Wood is a fascinating material. From an early age, we become familiar with its smell, texture and warmth, yet we are seldom challenged to re-invent how to work with it.

Since 2016, the three of us have led a team of researchers, students and professionals in creating full-scale pavilions at the University of British Columbia that explore new ways to design, fabricate and assemble wood. Wood is a natural partner for digital fabrication technologies because of its ability to be easily milled and shaped. These experimental structures demonstrate the capabilities of digital technologies to be used with wood in innovative ways that celebrate the material’s unique properties and potential for formal complexity.

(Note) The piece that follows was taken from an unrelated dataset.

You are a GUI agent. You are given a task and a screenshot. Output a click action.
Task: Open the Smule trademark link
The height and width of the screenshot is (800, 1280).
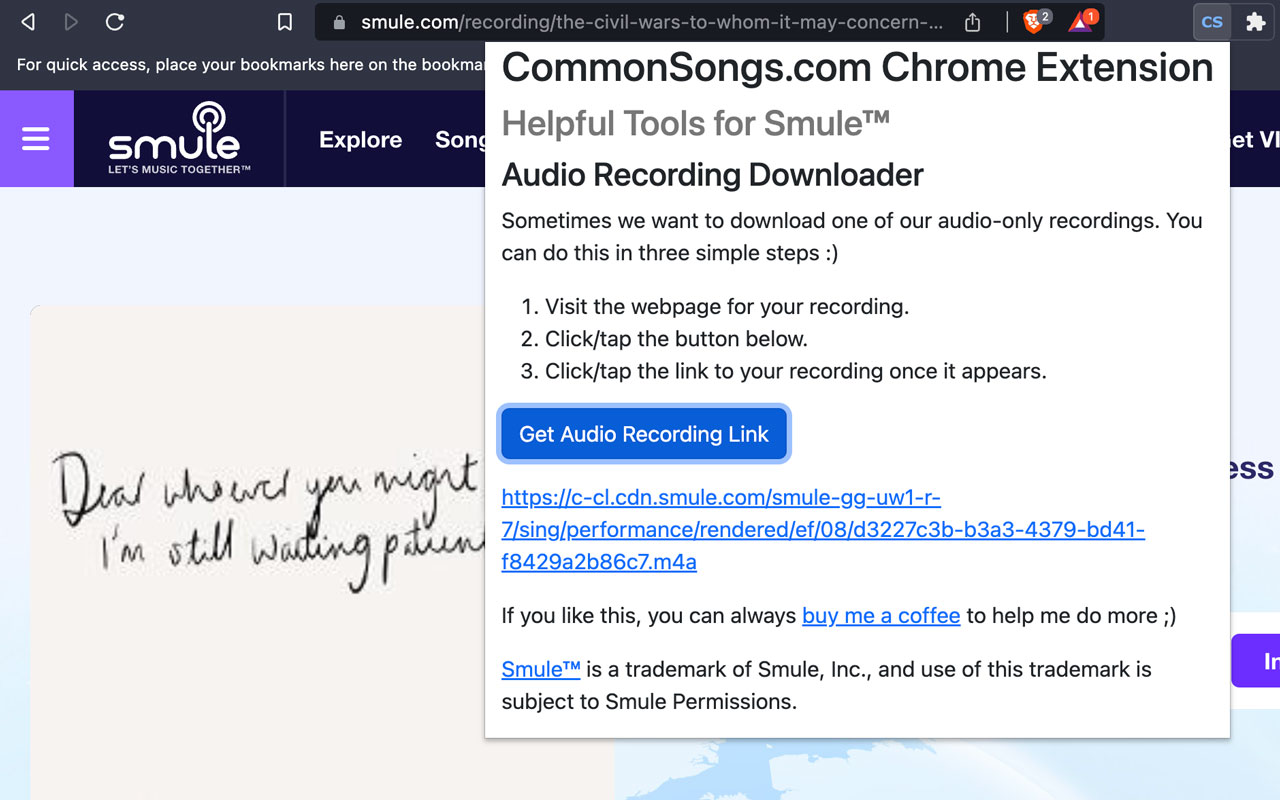click(x=540, y=669)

Wander Wood, the third of these pavilions, completed last fall, is sheathed with rows of overlapping wood tabs, which change in shape to create a rounded form that rises to a peak. The pavilion implements the structural principle of a stressed skin, a system used in airplanes, where internal ribs form a template covered by thinner members elastically bent to form (or compute) the final shape. A public bench along the inner edge of the curved pavilion invites passersby to come inside for a closer look.

The individual pieces of the Wander Wood pavilion were milled using a state-of-the-art industrial robot, interlocked into place, and fastened together with metal rivets. Each individual component is embedded with enough assembly information to ensure exact placement of every subsequent piece, allowing for quick assembly on site. The geometric processing power of visual scripting was key in the design in order to define and manage 40 ribs, over 200 overlapping skin elements and 2,200 rivet perforations. The first step was to craft a robust workflow that enabled design iteration while ensuring the rapid output of precise geometry for fabrication. The result achieves the design vision while accounting for the material’s maximum bending radius and load transfer capacity, and the fabrication envelope of the CNC robot.

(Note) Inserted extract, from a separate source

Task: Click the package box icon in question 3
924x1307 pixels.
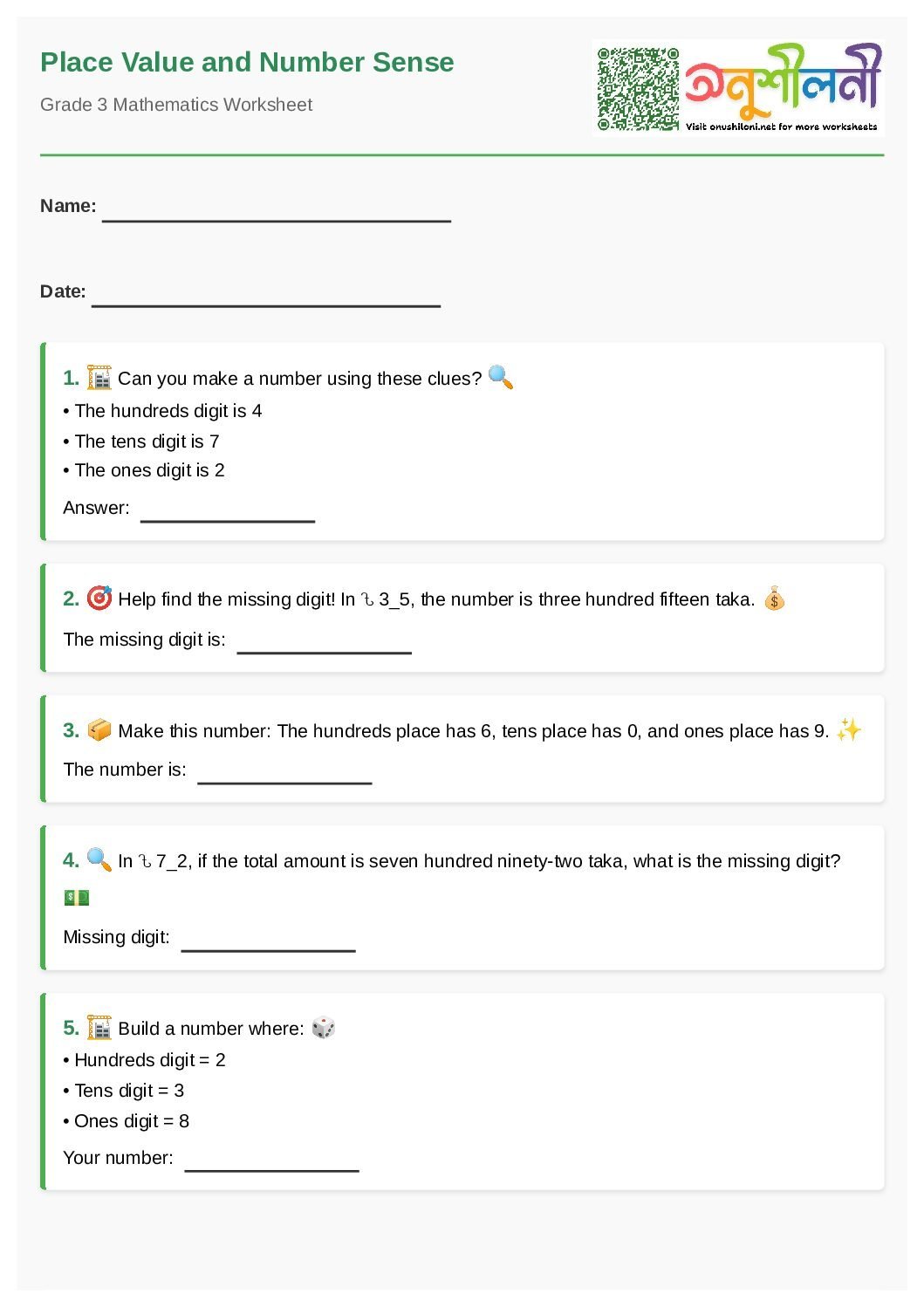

The design and development of the pavilion took place as part of a large-scale robotic timber fabrication workshop hosted by SALA and the UBC Centre for Advanced Wood Processing, which involved 15 UBC students and 22 professionals. Fabricated and assembled over three days, the pavilion is conceived as an adaptable design-to-fabrication system that can be customized to suit local material availability and fabrication tools. This type of hands-on building and fabrication experience gives practicing architects and designers a unique insight into the disruptive position that digital fabrication technologies may have within their own design work.

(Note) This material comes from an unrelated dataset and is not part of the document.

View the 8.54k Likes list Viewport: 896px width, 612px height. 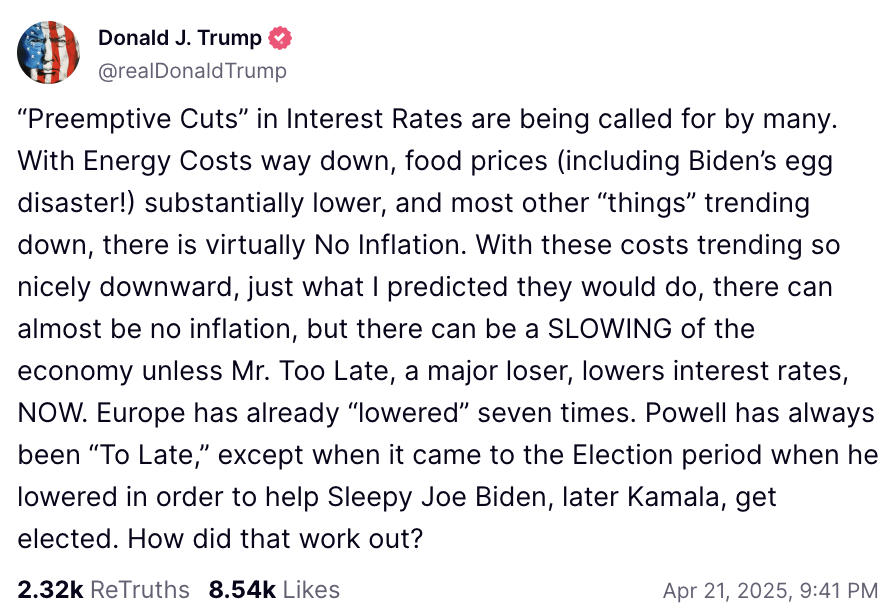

The intrinsic role of the architect is to be knowledgeable not only about structural and tectonic aspects of architecture, but also about the processing techniques behind materials and building elements. As such, the dissociation of building and making that occurred in the 20th century has become an increasing challenge for the profession. Digital design can further the distance between the physical and the abstract—or it can re-engage the latter through new methods of making. Our research work has repeatedly made us aware of the innovative potential of fabrication tools within a deeply rooted material practice.